(Record excerpts Opens)

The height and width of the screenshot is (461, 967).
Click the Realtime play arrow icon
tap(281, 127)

(Record excerpts Closes)
(Record excerpts Opens)

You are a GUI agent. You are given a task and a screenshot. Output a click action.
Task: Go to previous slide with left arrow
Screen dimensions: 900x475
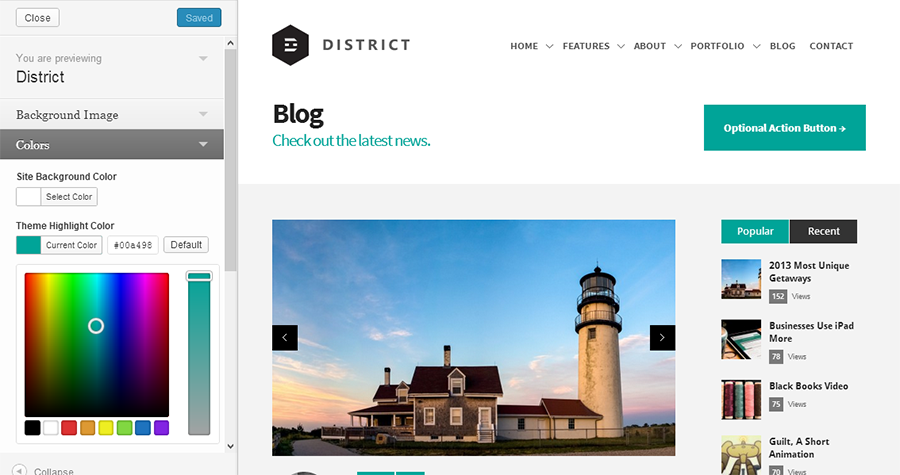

(Record excerpts Closes)

# [Activity]
All lines in the data above from the one with "You are a GUI" through the one with "Screen dimensions: 900x475" must be repeated exactly, and no others.

# [Answer to this exercise]
You are a GUI agent. You are given a task and a screenshot. Output a click action.
Task: Go to previous slide with left arrow
Screen dimensions: 900x475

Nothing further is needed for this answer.